Paul Plummer: Fields of vision: Grounding innovation systems for alternative food production within sustainability transitions

Datum
17 april 2026, kl. 13.00
Plats
Heinz-Otto Kreiss, Ångströmlaboratoriet, Lägerhyddsvägen 1, Uppsala
Typ
Disputation
Respondent
Paul Plummer
Opponent
Laurens Klerkx
Handledare
Thomas Taro Lennerfors, Johnn Andersson
Forskningsämne
Teknisk fysik med inriktning mot industriell teknik
Publikation
https://urn.kb.se/resolve?urn=urn:nbn:se:uu:diva-579998

Abstract

Innovation is often positioned as a response to the sustainability challenges facing food systems. However, the same sustainability challenges are historically entangled with earlier innovations. This implies a need for scholars and policymakers to think carefully about the developments innovations promote within food systems. Such thinking can be guided by the conceptual and analytical approaches used in sustainability transitions research, a field concerned with the processes through which societies can adopt more sustainable modes of production and consumption. A central framework in this field is innovation systems, which are understood as configurations of actors, networks and institutions that shape the development and diffusion of novel technological and social solutions. In this thesis, the innovation systems approach is used to investigate the development of alternative forms of food production.

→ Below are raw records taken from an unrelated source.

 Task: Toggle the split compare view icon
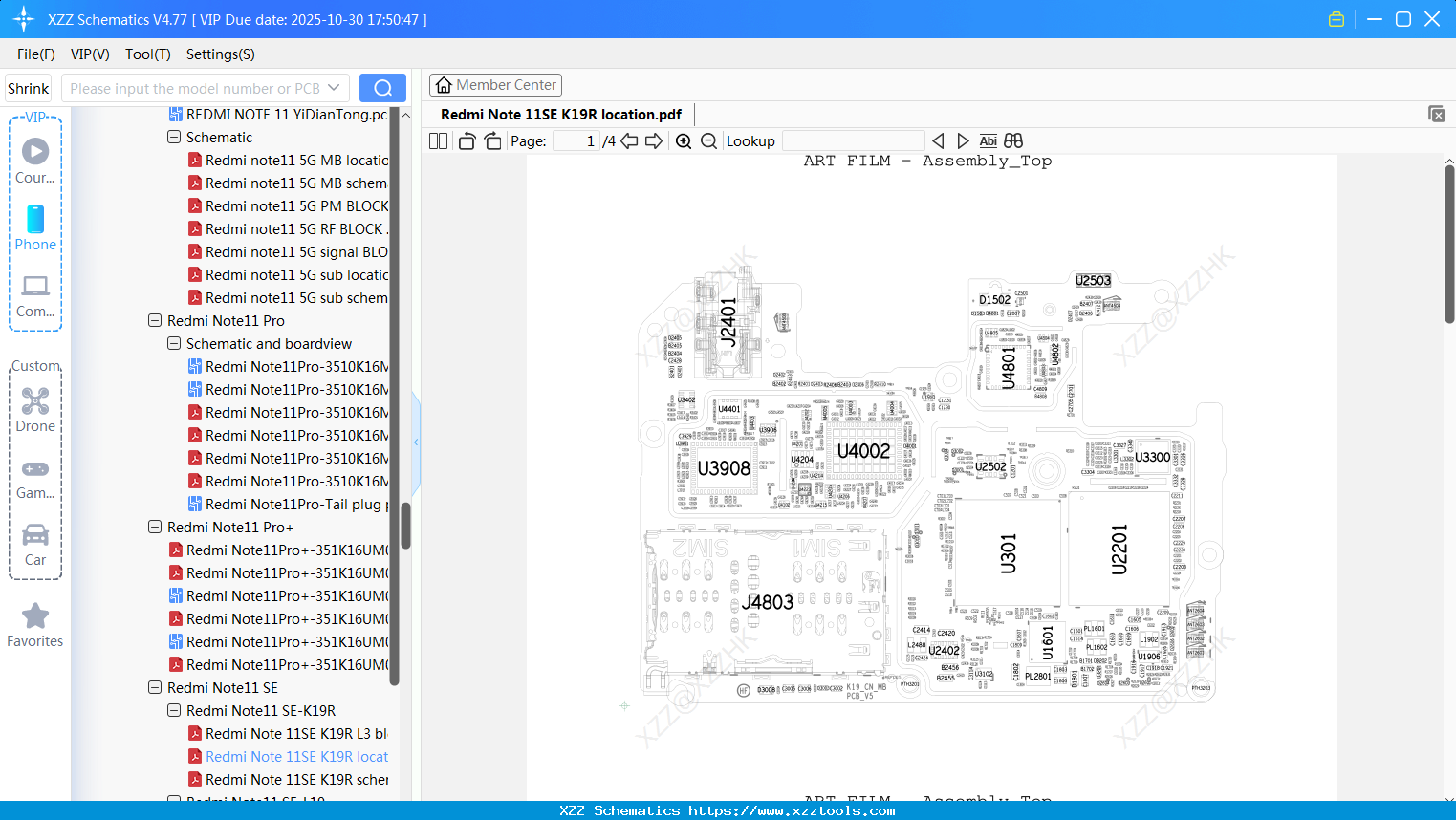(1012, 140)
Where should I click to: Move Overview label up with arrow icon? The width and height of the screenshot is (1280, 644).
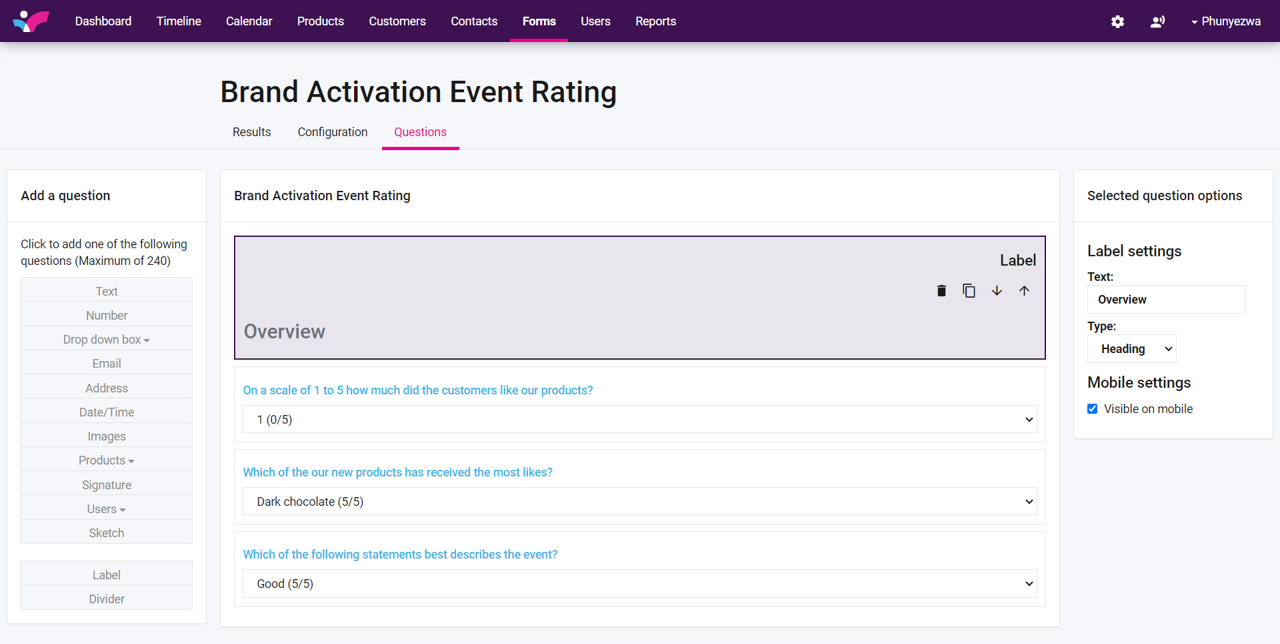(1024, 291)
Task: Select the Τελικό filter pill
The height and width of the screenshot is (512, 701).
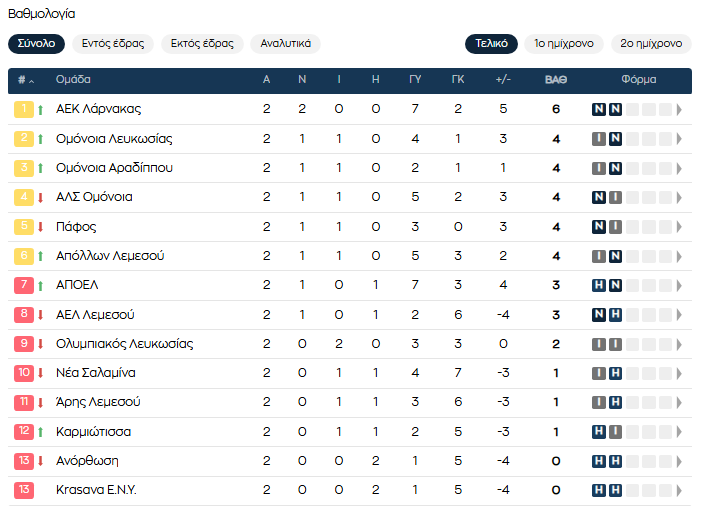Action: pos(491,44)
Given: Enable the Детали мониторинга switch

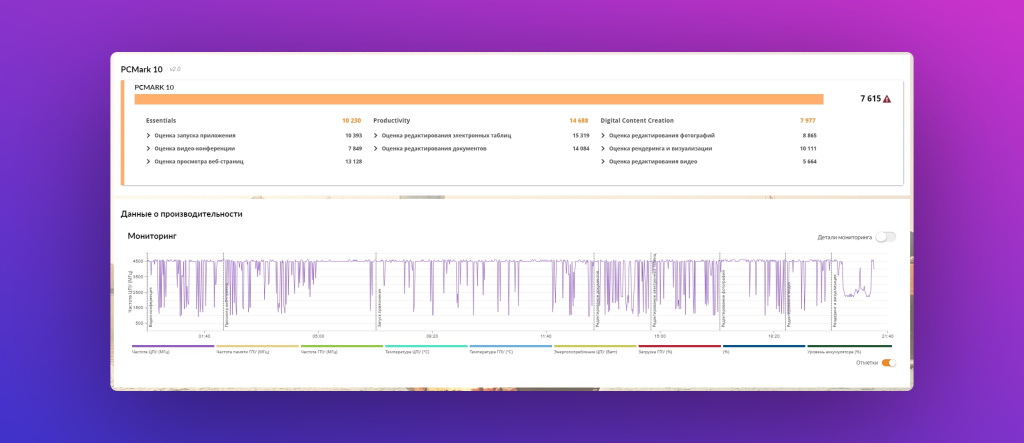Looking at the screenshot, I should [x=885, y=237].
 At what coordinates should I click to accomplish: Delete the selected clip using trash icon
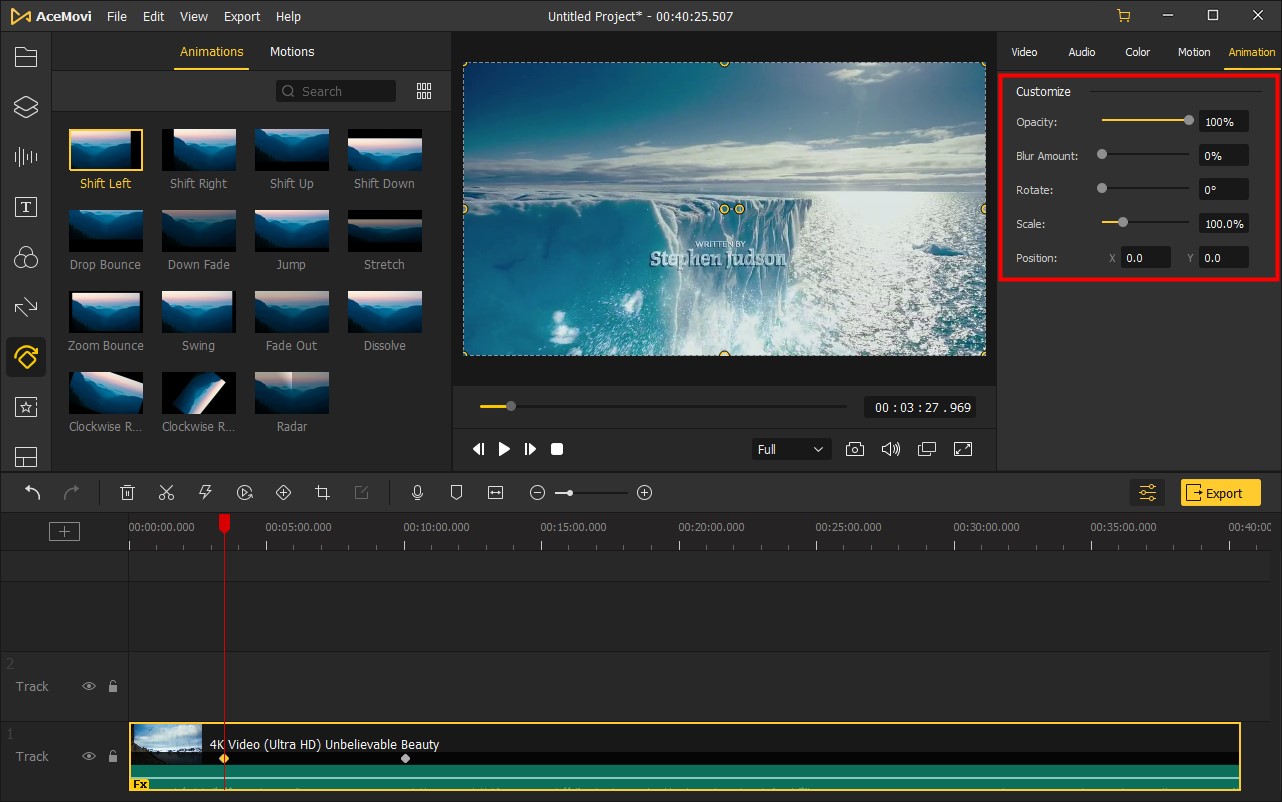(x=127, y=492)
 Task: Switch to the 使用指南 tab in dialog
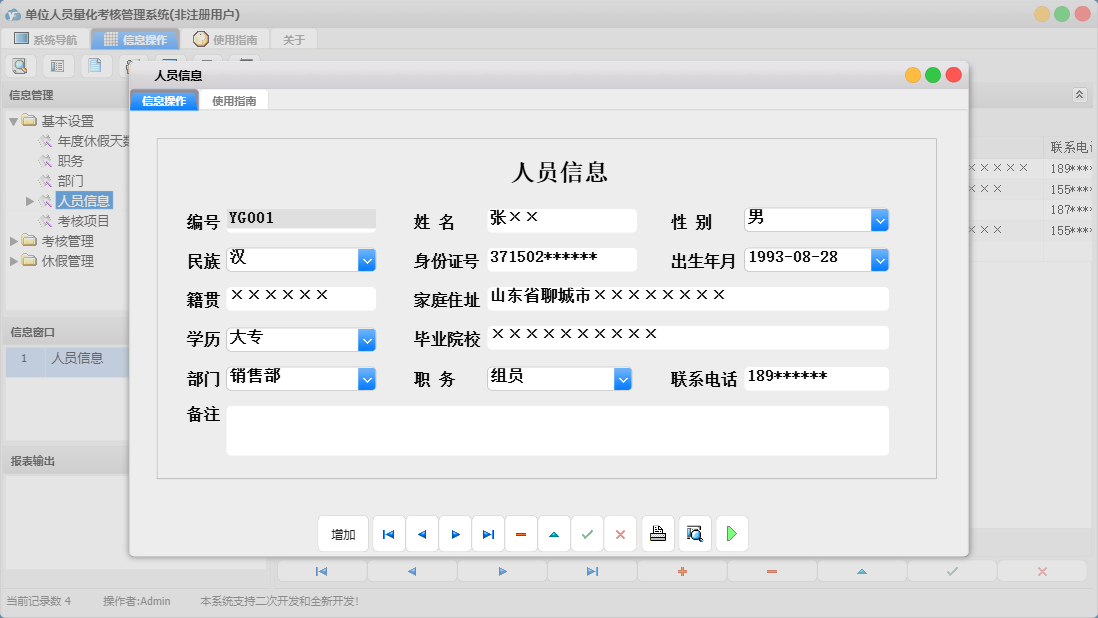click(235, 100)

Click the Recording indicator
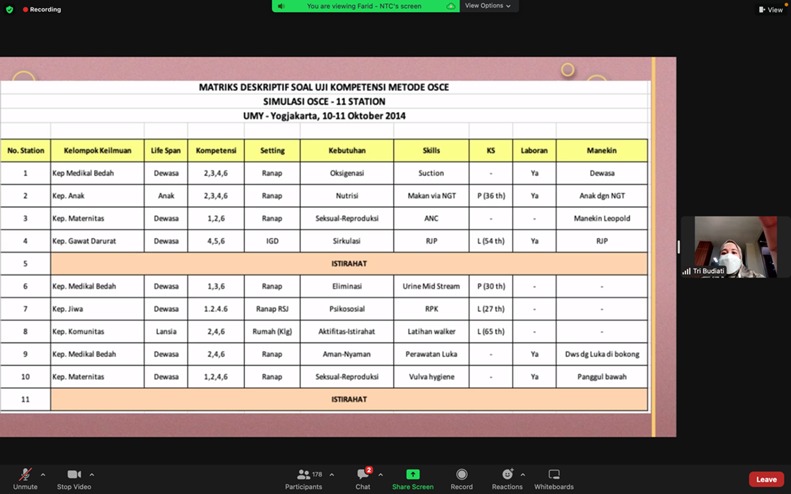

Two contrasting examples provide the basis for this investigation. The first is wild berries in Sweden, which grow in natural abundance across forests, bogs and moors. The second is precision fermentation, a technology which harnesses genetically engineered microorganisms to manufacture food ingredients including proteins, fats and flavour molecules. While both represent alternatives to agricultural food production, and are associated with sustainability benefits, they depart from radically different social, technological and ecological conditions. Through a qualitative, multiple case study, alongside conceptual adaptations within sustainability transitions and innovation systems frameworks, the thesis explores how innovation systems are shaping the development of these alternatives in view of different normative and strategic objectives within food systems.

Three focal concepts guide the investigation: directionality, which concerns the developments innovation systems promote; reflexivity, which concerns how actors engage with these developments; and materiality, which concerns non-human factors that shape innovation processes. These concepts are applied in dialogue with one another in an analysis of the wild berry and precision fermentation innovation systems. In the wild berry case, two different development pathways are interpreted, one oriented towards a reconsolidation, and the other towards a reconfiguration of existing production arrangements. The analysis of precision fermentation suggests a more convergent orientation towards the assimilation of this technology within industrial food supply chains. Through its empirical findings and conceptual arguments, the thesis contributes towards thinking about how alternatives within food systems are formed, and how they could be formed otherwise.